------ EXCERPT

School administration needs to cut back

Aug 19, 2014

To the Editor,

Apparently the letters I have written in this newspaper have made the hierarchy of the school department nervous or all of a sudden cost efficient.

On the afternoon of Aug. 4, 2014, a decree was sent down to the schools, in this case Decas School where I was scheduled to work, saying custodial substitutes were no longer needed.

From what I understand, the cleaning company who have made their presence felt with their inferior work, will be back again to do some more work. They do this work in a building that already has union personnel assigned to it, who have bee sent to another school.

For you taxpayers out there who have jobs, make a living (or try to), and feed your families, what would you say if the roles were reversed and you were facing your job being outsourced? It seems this is the trend today, the attack on the working middle class by power grabbing people lying to the workers, who are unfortunately in the way of their agenda.

------------
------ DATASET RECORDS

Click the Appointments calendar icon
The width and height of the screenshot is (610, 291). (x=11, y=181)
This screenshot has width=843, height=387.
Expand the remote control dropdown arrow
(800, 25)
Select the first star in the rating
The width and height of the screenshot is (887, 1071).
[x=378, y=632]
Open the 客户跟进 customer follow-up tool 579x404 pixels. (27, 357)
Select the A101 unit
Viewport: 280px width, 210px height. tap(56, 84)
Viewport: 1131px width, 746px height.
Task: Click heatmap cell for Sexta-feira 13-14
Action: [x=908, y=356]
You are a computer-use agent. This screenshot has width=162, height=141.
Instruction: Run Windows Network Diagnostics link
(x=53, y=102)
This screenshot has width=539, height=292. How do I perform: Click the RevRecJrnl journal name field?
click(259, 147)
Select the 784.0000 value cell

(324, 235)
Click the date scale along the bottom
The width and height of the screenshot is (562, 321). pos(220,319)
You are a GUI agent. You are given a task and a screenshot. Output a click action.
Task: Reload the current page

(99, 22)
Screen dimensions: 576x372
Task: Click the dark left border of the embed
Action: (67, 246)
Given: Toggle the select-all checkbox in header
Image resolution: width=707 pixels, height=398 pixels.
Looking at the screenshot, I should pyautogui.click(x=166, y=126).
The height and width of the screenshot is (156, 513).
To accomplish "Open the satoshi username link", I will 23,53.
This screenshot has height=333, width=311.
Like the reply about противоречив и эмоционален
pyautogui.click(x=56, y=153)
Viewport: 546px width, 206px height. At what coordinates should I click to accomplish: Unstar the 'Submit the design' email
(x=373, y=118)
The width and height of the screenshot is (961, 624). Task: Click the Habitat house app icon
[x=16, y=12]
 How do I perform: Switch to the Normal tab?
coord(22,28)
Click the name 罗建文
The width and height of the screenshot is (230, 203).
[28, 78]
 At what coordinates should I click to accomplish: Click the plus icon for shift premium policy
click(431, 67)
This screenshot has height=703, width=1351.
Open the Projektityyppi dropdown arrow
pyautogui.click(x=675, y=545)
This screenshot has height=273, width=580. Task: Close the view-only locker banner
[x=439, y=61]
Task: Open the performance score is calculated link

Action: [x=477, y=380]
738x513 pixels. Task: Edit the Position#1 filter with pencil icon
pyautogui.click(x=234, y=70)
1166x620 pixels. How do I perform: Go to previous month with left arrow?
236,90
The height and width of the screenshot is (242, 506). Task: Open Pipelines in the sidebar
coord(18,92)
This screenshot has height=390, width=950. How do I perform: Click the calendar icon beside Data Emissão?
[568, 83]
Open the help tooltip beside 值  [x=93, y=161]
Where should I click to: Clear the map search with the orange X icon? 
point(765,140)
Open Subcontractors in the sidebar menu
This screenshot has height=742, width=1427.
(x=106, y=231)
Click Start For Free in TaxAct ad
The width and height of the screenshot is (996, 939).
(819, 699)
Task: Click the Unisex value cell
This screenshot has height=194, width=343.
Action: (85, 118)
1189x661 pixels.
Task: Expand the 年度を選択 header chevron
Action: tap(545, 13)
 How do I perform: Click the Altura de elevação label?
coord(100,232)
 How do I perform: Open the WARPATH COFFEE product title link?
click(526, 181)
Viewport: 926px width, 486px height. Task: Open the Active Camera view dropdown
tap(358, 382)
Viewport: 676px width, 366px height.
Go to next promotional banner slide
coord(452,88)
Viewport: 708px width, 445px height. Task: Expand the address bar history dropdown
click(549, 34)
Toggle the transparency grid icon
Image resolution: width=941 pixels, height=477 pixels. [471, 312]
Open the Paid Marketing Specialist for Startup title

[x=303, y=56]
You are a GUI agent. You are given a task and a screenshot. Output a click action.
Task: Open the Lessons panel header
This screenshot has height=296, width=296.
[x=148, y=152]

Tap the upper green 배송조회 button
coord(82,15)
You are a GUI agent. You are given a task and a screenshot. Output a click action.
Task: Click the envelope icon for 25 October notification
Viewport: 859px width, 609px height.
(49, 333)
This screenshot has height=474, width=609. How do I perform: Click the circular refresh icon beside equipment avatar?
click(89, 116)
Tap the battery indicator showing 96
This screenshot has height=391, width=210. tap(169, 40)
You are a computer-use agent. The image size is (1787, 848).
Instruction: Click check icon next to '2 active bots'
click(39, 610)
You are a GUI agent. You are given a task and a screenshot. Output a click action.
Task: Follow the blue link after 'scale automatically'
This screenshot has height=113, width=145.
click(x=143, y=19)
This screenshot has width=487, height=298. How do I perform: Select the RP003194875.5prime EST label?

------------

● TASK SET
**A)** Reproduce the passage of the letter to the editor about school custodial work, beginning at the words "School administration needs" and stopping after the words "to another school.".
**B)** Carry on the letter to the editor about school custodial work from the point at which it ends.

● ANSWERS FOR THE TASKS
**A)**
School administration needs to cut back

Aug 19, 2014

To the Editor,

Apparently the letters I have written in this newspaper have made the hierarchy of the school department nervous or all of a sudden cost efficient.

On the afternoon of Aug. 4, 2014, a decree was sent down to the schools, in this case Decas School where I was scheduled to work, saying custodial substitutes were no longer needed.

From what I understand, the cleaning company who have made their presence felt with their inferior work, will be back again to do some more work. They do this work in a building that already has union personnel assigned to it, who have bee sent to another school.

**B)**
I have been associated with the school department for 27 years full-time and part-time, and happily so. The school personnel including teachers, their associates and anyone connected to a school function are all special people and in my opinion do not deserve to be put through what is going on presently.

The head of an organization should treat the personnel with respect. You have to earn someone's trust by not lying to them or intimidating others into retirement.

I have a deep affinity to these special people. When I was diagnosed with throat cancer and given four months to live, my associates and teachers and others inspired me.

The custodians were given a bad diagnosis this June. The idea proposed by the superintendent to throw half of the custodians out of work and privatize was supposedly tabled until later. How can anyone trust the head of a school system to relate to its workers?

Just remember the tree of equality. Start with the trunk and roots, which stabilizes the base. Custodians, kitchen workers, secretaries and bus drivers are all components that are essential. The teachers are the main ingredient. Everything revolves around them and right now they are trying to organize for the upcoming school year.

The administrative part is the top of the tree, which I feel is top heavy and as I said previously should take a reduction in pay to set an example. As a show of recognition of these lean times, they should freeze any pay raise or bonus until the school department gets on its feet.

What do you all out there think? I think it is a fair thing compared to what people in the system are going through.